By Muriel Mirak-Weissbach
Special to the Mirror-Spectator
BERLIN — The resolution on the Armenian Genocide, long awaited by the Armenian community especially in the diaspora, and long-feared by the Turkish establishment, is set to be put to a vote on June 2. As the Mirror-Spectator goes to press before that date, it is impossible to predict here how the proceedings will unfold and what they will yield. What is possible, however, is to present the content of the resolution, based on a draft proposal leaked to the press a few days before — a draft which as such is subject to changes in the course of the actual debate — and to sketch the parameters of the political debate it has unleashed.
The unified text agreed upon by the parliamentary factions of the Christian Democratic Union/Christian Social Union (CDU/CSU), Social Democratic Party (SPD) and Green Party, is entitled, “Remembering and Commemorating the Genocide against the Armenians and other Christian Minorities in 1915 and 1916.” In a series of premises, the Bundestag presents its position before listing demands it makes on the government.
The Bundestag honors “the victims of the expulsions and massacres of the Armenians and other Christian minorities of the Ottoman Empire which began over 100 years ago.” These “crimes of the then-Young Turk government … led to the near total extermination of the Armenians in the Ottoman Empire” and victimized other Christian communities, “especially the Aramaen/Assyrian and Chaldean Christians.” It was a “systematic expulsion and extermination of over one million ethnic Armenians.” To characterize it as genocide, the text cites a formulation used last year on April 24, 2015, by President Joachim Gauck, and repeated in the Bundestag debate that followed the next day: “Their destiny stands as exemplary for the history of mass murders, ethnic cleansing, expulsions, yes Genocide, which characterized the 20th century in such a terrible way. At the same time we know the uniqueness of the Holocaust, for which Germany bears guilt and responsibility.”

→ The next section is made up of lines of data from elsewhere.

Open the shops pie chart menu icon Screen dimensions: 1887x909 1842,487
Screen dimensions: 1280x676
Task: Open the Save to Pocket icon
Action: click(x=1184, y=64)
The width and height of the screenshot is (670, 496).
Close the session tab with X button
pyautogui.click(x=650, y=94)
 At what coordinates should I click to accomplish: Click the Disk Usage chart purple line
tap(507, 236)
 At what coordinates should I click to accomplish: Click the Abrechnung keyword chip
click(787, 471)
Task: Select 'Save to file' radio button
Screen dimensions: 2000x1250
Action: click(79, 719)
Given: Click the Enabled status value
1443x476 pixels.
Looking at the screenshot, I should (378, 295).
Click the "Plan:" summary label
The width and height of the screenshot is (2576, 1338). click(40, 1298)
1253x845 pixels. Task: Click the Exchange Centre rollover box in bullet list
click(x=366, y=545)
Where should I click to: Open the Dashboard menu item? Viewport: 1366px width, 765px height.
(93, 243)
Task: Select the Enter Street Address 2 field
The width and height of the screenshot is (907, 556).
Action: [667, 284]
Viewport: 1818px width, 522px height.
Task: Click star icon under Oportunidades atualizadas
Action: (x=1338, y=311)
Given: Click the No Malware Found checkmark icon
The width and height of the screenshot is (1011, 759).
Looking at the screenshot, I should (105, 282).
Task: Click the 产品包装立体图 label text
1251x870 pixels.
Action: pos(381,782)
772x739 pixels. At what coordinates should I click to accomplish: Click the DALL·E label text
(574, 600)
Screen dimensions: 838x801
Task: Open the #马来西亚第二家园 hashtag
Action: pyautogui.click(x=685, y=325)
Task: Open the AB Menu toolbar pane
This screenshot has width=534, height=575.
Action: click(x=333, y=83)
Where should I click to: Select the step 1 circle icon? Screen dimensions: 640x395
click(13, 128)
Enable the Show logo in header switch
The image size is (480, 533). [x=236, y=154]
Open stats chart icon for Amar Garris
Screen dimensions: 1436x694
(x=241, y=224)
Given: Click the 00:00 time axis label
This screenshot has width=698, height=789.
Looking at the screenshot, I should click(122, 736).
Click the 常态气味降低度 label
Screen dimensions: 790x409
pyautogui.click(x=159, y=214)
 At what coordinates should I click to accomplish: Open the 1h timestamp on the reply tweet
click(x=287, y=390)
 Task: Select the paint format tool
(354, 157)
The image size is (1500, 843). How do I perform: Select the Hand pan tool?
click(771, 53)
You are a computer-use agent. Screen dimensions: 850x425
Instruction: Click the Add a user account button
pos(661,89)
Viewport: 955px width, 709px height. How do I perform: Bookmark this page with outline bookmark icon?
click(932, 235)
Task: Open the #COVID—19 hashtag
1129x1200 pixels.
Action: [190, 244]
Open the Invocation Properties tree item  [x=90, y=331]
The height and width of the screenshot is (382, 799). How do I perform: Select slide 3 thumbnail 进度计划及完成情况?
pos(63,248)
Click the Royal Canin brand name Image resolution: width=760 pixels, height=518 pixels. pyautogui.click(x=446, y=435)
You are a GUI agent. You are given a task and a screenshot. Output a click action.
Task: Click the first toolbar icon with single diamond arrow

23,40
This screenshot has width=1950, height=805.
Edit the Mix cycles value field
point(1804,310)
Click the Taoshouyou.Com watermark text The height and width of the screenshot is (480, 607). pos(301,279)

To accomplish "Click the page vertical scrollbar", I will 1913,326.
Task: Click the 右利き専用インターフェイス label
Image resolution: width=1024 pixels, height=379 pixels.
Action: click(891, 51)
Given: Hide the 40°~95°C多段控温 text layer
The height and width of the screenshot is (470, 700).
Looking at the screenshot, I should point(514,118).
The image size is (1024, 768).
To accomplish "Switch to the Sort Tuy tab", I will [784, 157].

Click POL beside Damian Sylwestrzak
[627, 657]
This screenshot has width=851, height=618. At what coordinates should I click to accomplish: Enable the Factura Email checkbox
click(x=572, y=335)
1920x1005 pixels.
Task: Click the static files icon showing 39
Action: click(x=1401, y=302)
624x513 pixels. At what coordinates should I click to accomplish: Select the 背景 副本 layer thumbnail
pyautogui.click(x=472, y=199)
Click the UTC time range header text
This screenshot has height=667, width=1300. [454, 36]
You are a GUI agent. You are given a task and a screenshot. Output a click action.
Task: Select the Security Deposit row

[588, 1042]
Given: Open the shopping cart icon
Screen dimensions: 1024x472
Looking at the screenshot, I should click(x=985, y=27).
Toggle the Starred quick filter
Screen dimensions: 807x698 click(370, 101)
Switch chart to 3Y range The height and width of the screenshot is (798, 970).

Further reference is made to last year’s commemoration: “On the centenary, April 24, 2015, speakers of all parliamentary factions in their debate and the German president on the evening before it, condemned the Armenian genocide, commemorated the victims and called for reconciliation.” And, as was the case a year earlier, the role of Germany is cited: “The Bundestag regrets the ignominious role of the German Empire, which, as the Ottoman Empire’s leading military ally, despite unequivocal information also from German diplomats and missionaries about the organized expulsion and extermination of the Armenians, did not try to stop these crimes against humanity.” And: “The German Empire shares the blame for the events.” Due to its complicity, Germany bears “a special historical responsibility” to facilitate the process by which Turks and Armenians work through the past in pursuit of understanding and reconciliation. This point is reiterated and elaborated, as the Bundestag expresses its support for all initiatives leading in this direction and urges the government to pursue the same. This refers not only to relations between Armenians and Turks but also to the state-to-state relations, whose improvement is “also important for the stabilization of the Caucasus region.” The text furthermore notes the “task for education in Germany, in schools, universities and political formation to take up study of the expulsion and extermination of the Armenians, including it in curricula and textbooks, as part of the study of the history of 20th century ethnic conflicts, to transmit this to future generations.”